然后就跟传统方法一样，配对生长，每长一个核苷酸，就成像一次，在图像上看就是无数的小点，每个小点对应一个 polony，回头通过分析就是这个 polony 对应序列的一个核酸（其实具体的技术还很不同，这么说太粗了）。这样生长下去，就能把每个 polony 的序列给测出来了。
好处当然是因为高通量，所以一下子就把一个基因组就测了（理论上）。缺点是，每个序列长度都短：长 polony 时，每一步都会因为种种问题，有些序列模板长不下去了，信号也会变弱。最后得到的序列长度相对传统方法就短一些。
短的问题是，它很难作 de novo 的测序，就是说，因为短序列之间的交叠太少，就无法从短序列合成出全部基因组（事实上，就是传统的 sanger 法，在染色体末端，因为有大量的重复序列，也是无法很好的测出的，所以人类基因组推出时，这段是没有的）。所以只能拿旧方法测出的全基因组作参考序列，把短序列对上去（alignment）。
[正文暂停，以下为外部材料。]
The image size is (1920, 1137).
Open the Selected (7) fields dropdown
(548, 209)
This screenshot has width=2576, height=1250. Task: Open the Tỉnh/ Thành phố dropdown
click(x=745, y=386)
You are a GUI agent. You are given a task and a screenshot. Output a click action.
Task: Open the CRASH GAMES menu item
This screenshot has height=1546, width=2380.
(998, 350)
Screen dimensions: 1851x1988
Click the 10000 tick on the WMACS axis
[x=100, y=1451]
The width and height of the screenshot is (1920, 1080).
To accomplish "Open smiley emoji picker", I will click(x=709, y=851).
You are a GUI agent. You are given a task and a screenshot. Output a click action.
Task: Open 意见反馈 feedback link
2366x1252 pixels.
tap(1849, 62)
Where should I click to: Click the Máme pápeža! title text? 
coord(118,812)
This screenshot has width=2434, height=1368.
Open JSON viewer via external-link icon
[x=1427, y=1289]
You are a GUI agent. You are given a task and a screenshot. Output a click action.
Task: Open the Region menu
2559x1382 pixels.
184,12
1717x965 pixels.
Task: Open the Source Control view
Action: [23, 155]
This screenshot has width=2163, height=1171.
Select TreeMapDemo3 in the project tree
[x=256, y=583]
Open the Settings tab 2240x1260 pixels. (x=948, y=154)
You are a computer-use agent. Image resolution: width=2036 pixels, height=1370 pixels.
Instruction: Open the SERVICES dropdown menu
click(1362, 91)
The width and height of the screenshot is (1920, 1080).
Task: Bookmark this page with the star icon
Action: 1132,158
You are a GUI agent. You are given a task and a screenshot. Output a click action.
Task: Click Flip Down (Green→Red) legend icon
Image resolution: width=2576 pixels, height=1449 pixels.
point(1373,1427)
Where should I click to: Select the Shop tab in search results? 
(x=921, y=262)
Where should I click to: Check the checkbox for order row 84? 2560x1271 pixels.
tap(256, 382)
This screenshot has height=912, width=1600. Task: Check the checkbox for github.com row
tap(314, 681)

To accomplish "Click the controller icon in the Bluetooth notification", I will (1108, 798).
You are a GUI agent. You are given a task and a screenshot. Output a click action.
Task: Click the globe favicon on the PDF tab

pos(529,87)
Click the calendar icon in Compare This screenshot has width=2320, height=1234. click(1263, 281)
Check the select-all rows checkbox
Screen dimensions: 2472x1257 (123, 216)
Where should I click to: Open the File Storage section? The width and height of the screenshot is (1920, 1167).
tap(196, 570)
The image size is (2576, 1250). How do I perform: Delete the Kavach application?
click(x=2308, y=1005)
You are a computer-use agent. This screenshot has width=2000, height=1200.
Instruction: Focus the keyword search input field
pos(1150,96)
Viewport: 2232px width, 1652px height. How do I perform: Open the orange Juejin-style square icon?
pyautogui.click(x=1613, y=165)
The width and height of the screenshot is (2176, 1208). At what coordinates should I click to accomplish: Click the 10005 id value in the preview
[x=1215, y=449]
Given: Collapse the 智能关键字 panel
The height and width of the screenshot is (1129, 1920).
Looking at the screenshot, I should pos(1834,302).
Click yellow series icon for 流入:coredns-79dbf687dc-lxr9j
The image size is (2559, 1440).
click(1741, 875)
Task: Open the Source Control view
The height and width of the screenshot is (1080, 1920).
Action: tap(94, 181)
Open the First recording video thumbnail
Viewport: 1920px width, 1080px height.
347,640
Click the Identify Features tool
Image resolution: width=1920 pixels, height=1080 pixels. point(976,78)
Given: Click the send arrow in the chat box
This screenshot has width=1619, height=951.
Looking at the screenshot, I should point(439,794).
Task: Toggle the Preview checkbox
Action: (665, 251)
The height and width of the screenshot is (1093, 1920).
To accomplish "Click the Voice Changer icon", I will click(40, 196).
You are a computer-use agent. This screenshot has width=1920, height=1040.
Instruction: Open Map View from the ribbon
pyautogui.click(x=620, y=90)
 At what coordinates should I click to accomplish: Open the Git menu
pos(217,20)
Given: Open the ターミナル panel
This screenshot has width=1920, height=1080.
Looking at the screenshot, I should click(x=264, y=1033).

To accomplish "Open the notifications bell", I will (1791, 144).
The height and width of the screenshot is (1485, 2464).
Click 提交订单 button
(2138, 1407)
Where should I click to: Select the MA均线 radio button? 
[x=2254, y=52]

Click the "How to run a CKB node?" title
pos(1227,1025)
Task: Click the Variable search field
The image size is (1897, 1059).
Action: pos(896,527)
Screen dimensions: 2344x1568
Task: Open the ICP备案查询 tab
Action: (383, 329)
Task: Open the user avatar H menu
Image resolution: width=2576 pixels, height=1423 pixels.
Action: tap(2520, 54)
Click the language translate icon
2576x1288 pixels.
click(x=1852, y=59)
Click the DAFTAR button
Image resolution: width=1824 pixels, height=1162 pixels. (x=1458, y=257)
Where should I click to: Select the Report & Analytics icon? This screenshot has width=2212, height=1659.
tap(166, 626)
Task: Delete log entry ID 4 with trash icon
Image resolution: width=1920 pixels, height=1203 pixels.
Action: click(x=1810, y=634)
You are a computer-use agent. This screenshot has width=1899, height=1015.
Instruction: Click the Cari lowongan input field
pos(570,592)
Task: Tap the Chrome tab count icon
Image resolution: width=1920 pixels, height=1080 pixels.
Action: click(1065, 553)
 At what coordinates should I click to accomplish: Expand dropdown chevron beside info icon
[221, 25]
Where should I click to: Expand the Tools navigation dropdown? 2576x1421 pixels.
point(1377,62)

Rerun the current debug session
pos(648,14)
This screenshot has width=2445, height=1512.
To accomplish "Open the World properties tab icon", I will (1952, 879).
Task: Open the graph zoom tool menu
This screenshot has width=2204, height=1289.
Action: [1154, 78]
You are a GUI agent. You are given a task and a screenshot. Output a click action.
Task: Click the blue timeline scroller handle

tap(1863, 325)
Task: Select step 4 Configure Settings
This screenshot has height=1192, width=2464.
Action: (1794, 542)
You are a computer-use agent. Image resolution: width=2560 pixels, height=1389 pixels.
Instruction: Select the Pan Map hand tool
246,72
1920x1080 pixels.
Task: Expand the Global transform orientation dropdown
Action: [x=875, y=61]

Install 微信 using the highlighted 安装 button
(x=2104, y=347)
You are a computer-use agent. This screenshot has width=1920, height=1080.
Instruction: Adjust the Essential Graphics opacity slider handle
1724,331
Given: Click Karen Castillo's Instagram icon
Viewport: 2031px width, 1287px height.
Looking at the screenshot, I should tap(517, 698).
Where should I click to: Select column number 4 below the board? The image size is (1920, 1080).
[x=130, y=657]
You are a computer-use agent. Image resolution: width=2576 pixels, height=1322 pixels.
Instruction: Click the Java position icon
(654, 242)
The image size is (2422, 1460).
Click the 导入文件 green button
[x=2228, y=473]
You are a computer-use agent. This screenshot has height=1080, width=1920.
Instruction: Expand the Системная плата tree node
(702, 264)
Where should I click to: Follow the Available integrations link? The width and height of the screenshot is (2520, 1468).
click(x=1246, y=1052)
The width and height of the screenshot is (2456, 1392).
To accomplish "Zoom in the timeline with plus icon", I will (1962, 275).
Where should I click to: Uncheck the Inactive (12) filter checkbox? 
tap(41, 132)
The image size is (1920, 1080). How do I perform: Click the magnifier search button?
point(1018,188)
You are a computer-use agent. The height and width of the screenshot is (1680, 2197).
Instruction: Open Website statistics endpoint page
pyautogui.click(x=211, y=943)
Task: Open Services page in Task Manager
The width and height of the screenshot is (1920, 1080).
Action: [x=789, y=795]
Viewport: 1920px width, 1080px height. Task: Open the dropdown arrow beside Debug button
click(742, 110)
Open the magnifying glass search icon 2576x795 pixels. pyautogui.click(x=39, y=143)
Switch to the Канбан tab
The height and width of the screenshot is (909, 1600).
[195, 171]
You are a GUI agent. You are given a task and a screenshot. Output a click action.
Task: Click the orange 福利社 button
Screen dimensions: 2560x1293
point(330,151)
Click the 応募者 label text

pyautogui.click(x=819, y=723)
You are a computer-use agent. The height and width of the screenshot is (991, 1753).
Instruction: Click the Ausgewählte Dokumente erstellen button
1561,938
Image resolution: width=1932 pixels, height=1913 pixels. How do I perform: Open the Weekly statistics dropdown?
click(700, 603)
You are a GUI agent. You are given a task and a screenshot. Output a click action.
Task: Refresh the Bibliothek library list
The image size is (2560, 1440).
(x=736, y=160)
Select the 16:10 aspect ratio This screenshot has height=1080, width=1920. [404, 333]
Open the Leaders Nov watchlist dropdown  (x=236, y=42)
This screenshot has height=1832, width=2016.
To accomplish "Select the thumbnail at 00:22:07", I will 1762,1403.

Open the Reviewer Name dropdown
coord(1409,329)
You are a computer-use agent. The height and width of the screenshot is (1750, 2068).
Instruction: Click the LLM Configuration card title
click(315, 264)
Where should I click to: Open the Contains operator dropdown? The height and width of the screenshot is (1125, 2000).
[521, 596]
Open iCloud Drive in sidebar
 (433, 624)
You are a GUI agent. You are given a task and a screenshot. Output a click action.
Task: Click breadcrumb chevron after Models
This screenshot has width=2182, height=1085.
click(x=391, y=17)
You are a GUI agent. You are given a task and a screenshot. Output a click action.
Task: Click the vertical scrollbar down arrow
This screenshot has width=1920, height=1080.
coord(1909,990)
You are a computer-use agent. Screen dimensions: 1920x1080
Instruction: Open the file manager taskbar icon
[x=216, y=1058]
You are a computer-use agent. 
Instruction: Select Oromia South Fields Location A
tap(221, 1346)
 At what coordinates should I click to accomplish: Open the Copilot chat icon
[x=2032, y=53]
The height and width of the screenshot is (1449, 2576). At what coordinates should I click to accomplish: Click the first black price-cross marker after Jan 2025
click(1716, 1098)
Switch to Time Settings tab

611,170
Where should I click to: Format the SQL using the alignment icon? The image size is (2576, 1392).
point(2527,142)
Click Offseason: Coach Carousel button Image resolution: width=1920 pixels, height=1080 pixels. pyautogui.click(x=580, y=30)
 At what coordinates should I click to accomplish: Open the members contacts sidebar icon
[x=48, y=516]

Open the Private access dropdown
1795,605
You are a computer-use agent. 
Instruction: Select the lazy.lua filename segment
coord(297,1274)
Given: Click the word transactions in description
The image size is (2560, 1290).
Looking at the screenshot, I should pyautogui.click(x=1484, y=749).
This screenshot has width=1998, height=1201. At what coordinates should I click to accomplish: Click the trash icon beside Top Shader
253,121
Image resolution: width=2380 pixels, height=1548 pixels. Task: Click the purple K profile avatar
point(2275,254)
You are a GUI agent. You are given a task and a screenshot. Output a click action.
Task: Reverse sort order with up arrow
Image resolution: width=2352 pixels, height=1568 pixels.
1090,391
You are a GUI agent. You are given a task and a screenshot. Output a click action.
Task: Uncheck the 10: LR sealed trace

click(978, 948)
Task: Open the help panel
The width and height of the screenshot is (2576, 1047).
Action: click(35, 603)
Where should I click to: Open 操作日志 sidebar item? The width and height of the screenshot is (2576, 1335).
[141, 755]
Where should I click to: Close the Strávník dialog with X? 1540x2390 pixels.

这样，也是越长，对得越准，出现不确定结果的可能越小。
类似的问题是，测序终归是要看这序列与已知序列的异同，就要面对有很多不同，短序列对很多基因变异的检测能力会下降，比如染色体的倍增这样的。
另外的问题是 coverage，就是说用这种高通路方法，生成的以亿计的 polony，看上去看多，但可能还是会错过部分基因组，而在某些部分有很多的短序列覆盖。早期的方法，好像是能覆盖 80％，也就叫全基因组测序了。